Au sud de la France, dans les Corbières, se niche une ancienne bergerie transformée en studio d’enregistrement et en confortable résidence d’artistes. C’est là que Romain s’est posé quelques mois, de février à mai 2022, arrivé avec une dizaine de morceaux en poche. Les paysages environnants arides mais sereins, écrasés de soleil, ont probablement déteint sur ses phrases douces en quête de lumière. La composition de l’album s’y est faite au rythme de l’inspiration, aidé de collaborateurs qui ont transformé cette épopée solitaire en aventure communautaire. Aux côtés de Romain Lallement, au piano et aux rhodes, se tient Nina Savary aux chœurs, Vincent Pieuvre aux synthés, à la basse et à la guitare, et le producteur Emmanuel Mario à la batterie, au mix et aux arrangements. Pour Romain, il représente étonnamment le plus britannique des producteurs hexagonaux à même de réaliser un album entièrement en français. Tous accueillent et enregistrent des artistes depuis quelques années dans ce lieu hors du monde, beau et calme.

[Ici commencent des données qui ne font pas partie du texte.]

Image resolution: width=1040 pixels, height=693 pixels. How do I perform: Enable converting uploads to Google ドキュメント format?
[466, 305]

Loin du stress, d’horaires imposées et couteuses de certains studios, à La Bergerie, tout le monde s’affaire dans ses tâches sans pression et avec un vrai sens du collectif, jusqu’à la préparation des repas pris ensemble.

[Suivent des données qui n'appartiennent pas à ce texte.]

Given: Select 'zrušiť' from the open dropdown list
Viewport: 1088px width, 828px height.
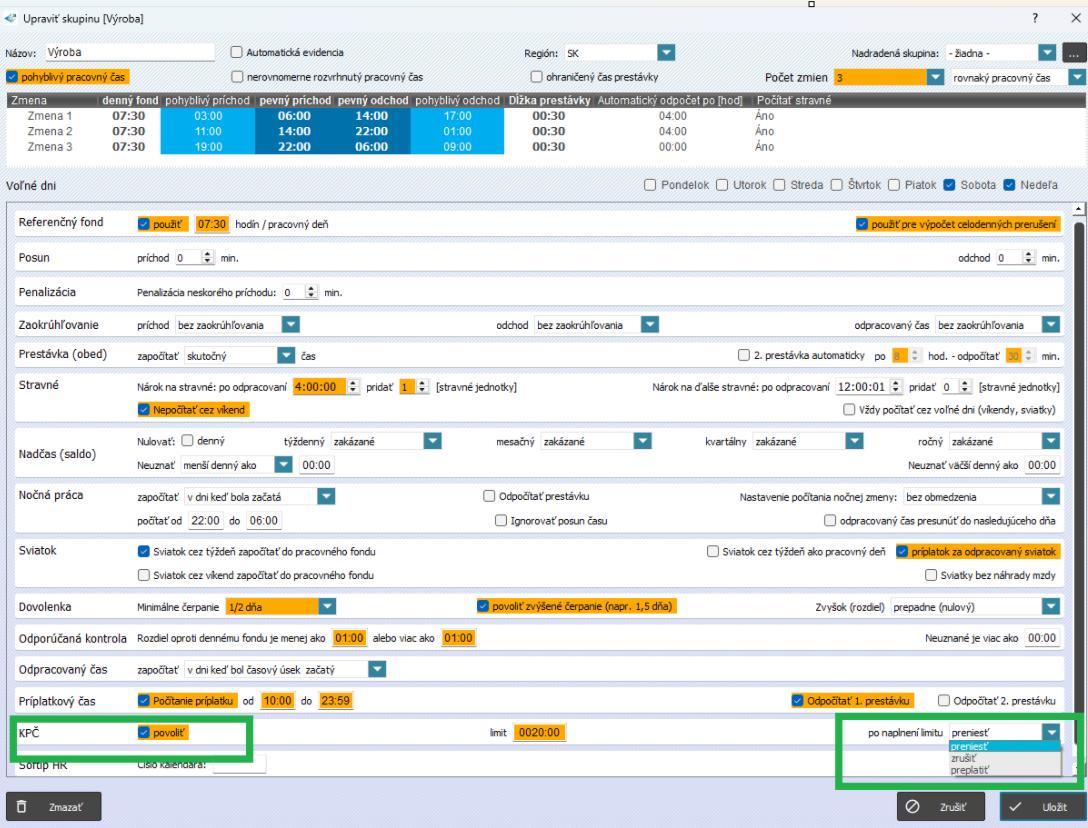Looking at the screenshot, I should [x=964, y=758].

Au travers cette nouvelle famille de cœur, Romain comprend que la vie ne souhaite pas notre solitude, bien au contraire. Il retrouve l’importance de rendre grâce à chaque présence jalonnant sa vie, même si la fin de relations créée par la rupture d’avec sa compagne ou les décès de sa grande tante adorée et de son inspirant grand-père a été douloureuse : "Il faut sourire à certaines peines, laisser mourir, ne pas retenir que l'on ne s'appartienne" (Sable). Les fins deviennent des préalables à de nouveaux départs en gardant les bons souvenirs et en reléguant l’absence de certaines réponses aux oubliettes, précédant nécessaire au fameux lâcher-prise qu’est l’acceptation, dernière étape de tout deuil : "Etions-nous distants ? Comme de temps en temps, un geste embarrasse, et c'est en silence, que guérit qui comprend" (La Légèreté). Lenparrot expérimente donc une mutation partant du passé où il posait ses textes légers sur une musique sombre en se proposant au présent une plus grande profondeur nimbée de légèreté, gardant comme un mantra sa quête de la joie.

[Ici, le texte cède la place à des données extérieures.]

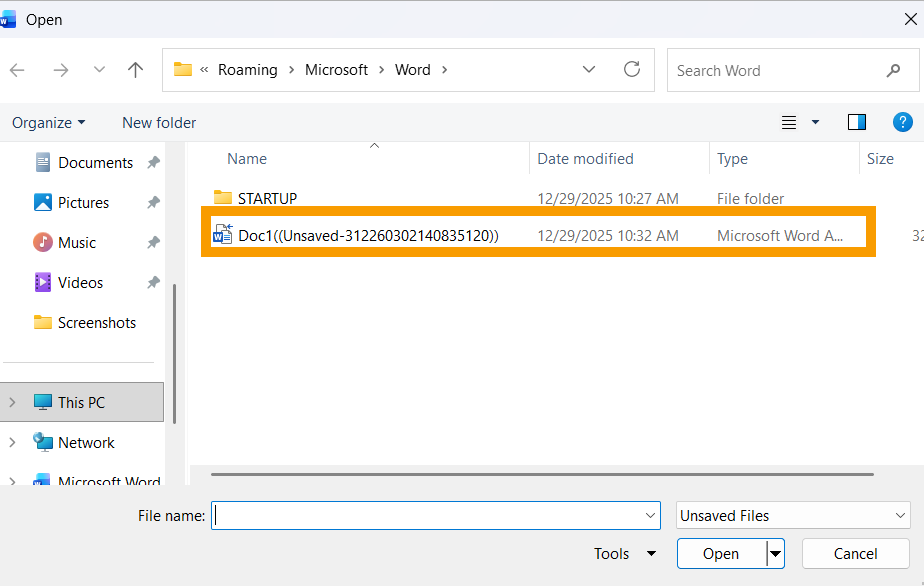Click the Up directory arrow
Screen dimensions: 924x586
coord(136,70)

L’héritage du passé, assimilé au présent, honore aussi sa filiation gainsbourienne dans Marguerite ou celle provenant de l’album culte de Dominique A La Fossette comme dans Louisa en Hiver rappelant Sous la Neige. La réserve, les déductions projetées sans le dire, l’impression de quiproquo récurrente dans un couple où chacun vit dans son propre monde, condamné à des questions sans réponses, prennent alors leur place aux dépends de la communion. Mais cette chanson est aussi celle qui rapproche les amoureux : "L'orage nous berce, et sous l'averse, je te serre contre moi, tout contre moi" car parfois aussi, les mots scellent par leur absence l’union des cœurs.
En se dépouillant de tout artifice, en se départissant de toute justification, la sobriété des textes de Lenparrot composés avec soin en français, illustrent paradoxalement cet aphorisme anglais : less is more.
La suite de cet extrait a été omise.